Questions about this case can be directed to Rachel Chan at (610) 332-7012 or rchan@tthlaw.com.
Henry v. Colangelo
Pennsylvania Superior Court
2025 Pa. Super. 265
Decided: November 26, 2025
Court quashes interlocutory appeal, despite Trial Court’s finality certification, because resolution of the appeal would not facilitate resolution of entire case.
Background
Plaintiff’s claims arose out of the December 13, 2018 suicide of Scott Henry, Plaintiff’s decedent. Broadly speaking, Plaintiff alleged that six Defendants negligently provided care to Plaintiff’s decedent in the months leading up to his death. Following the close of discovery, four of the six Defendants filed Motions for summary judgment, arguing that Plaintiff had failed to produce evidence sufficient to support her negligence claim against Defendants. However, two Defendants opted not to file Motions for summary judgment at that time.
On November 22, 2024, the Trial Court entered an interlocutory Order granting summary judgment in favor of the four moving Defendants.
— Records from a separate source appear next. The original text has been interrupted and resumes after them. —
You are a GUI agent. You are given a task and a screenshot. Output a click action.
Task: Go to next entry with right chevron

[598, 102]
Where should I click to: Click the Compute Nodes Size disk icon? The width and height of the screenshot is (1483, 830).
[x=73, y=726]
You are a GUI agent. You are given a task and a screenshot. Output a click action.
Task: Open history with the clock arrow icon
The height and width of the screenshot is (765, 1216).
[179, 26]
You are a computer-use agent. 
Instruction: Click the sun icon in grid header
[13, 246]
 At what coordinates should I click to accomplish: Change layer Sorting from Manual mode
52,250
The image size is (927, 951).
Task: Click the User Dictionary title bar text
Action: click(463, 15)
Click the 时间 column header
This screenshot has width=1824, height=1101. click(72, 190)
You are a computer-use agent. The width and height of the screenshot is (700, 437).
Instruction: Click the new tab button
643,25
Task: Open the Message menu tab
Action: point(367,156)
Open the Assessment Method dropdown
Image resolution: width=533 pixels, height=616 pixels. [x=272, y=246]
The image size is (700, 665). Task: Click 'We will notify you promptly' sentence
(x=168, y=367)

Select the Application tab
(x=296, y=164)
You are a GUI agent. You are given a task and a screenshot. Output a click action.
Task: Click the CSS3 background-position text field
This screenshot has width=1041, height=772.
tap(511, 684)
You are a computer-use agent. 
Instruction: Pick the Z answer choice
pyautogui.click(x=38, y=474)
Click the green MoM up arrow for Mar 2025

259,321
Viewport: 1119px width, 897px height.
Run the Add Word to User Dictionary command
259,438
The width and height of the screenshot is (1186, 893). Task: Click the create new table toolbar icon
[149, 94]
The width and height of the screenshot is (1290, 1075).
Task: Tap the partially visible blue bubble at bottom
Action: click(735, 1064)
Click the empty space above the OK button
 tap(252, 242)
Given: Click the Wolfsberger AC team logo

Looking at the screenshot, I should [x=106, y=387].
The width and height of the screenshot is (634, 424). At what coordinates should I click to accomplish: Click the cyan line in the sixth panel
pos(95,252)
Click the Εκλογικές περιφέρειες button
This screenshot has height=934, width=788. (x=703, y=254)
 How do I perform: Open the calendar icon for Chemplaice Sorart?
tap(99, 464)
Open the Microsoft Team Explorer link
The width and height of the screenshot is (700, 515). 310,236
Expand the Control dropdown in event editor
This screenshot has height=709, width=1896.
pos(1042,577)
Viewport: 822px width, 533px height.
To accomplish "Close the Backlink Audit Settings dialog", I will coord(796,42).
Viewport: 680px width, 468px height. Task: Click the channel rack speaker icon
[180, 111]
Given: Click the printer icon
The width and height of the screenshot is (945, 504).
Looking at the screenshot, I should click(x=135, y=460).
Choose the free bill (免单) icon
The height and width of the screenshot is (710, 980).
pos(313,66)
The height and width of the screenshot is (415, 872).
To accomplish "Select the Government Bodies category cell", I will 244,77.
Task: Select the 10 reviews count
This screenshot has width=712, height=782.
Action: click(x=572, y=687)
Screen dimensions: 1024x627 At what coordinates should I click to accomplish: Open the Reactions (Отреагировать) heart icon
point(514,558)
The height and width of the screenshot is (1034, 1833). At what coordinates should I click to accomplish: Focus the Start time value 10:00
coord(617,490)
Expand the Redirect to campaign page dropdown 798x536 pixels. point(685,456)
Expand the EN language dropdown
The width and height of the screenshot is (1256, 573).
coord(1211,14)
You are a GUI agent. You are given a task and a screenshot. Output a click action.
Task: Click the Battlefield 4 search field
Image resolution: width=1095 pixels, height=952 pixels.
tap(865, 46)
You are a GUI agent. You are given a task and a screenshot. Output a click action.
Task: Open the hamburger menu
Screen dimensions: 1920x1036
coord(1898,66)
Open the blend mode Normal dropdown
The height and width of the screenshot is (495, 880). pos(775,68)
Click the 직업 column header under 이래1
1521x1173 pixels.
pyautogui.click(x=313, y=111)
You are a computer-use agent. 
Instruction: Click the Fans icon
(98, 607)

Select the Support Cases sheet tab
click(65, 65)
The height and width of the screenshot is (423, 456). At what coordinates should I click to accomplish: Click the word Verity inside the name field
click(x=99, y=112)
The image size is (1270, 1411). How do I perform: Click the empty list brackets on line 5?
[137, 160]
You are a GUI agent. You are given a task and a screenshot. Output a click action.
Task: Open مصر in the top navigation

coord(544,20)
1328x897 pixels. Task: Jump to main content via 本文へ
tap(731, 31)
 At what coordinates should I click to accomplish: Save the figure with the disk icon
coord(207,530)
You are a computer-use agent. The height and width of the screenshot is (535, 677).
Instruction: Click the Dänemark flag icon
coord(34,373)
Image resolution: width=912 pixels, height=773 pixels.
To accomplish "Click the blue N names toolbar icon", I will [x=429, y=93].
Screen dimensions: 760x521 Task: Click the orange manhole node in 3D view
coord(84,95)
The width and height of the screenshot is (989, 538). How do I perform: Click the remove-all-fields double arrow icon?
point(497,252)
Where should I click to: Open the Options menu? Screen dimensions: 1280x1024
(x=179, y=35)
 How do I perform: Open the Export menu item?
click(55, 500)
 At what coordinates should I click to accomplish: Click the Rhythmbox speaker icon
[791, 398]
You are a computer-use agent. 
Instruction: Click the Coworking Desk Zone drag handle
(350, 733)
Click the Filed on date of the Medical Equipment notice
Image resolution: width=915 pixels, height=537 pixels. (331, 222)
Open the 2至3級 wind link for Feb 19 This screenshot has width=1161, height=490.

However, the Order was not a final order under the Rules of Appellate Procedure because Plaintiff’s claims against the remaining two Defendants were still pending. On December 17, 2024, the Trial Court entered an Amended Order stating that the prior Order granting summary judgment constituted a final order because an immediate appeal would facilitate resolution of this entire case. An appeal was subsequently filed.
Holding
On appeal, the Superior Court quashed Plaintiff’s appeal, holding that the Trial Court erroneously certified the interlocutory Order as a final order. Generally, a trial court should only certify an interlocutory order as a final order if an immediate appeal would facilitate resolution of the entire case. In making this determination, the Superior Court observed that a trial court should consider: (1) whether there is a significant relationship between adjudicated and unadjudicated claims; (2) whether there is a possibility that an appeal would be mooted by further developments; (3) whether there is a possibly that the court will consider issues a second time; and (4) whether an immediate appeal will enhance the prospects of settlement.
The Superior Court first noted that “the acts and omissions of the dismissed defendants have no connection to whether [the remaining Defendant] and his staff unreasonably failed to return Mr. Henry’s call for help on the day before he killed himself.” Since there was no connection between the claims on appeal and the claims against the remaining Defendants, this factor weighed against finality. Second, the Superior Court opined that, if a jury imposes liability on the remaining Defendants at trial, the issues raised on appeal may be moot because all alleged damages would be satisfied via the judgment against the remaining Defendants. Therefore, this factor weighed against finality. Third, the Superior Court noted that there is no possibility that the Trial Court would have to reconsider its decision to enter judgment in favor of the dismissed Defendants prior to a jury verdict. Consequently, this factor weighed against finality. Lastly, the Superior Court noted that there was no indication that permitting an interlocutory appeal would facilitate settlement. Again, this factor weighed against finality. Accordingly, as all four factors weighed against finality, the Superior Court concluded that the Trial Court erred in certifying the summary judgment Order as final.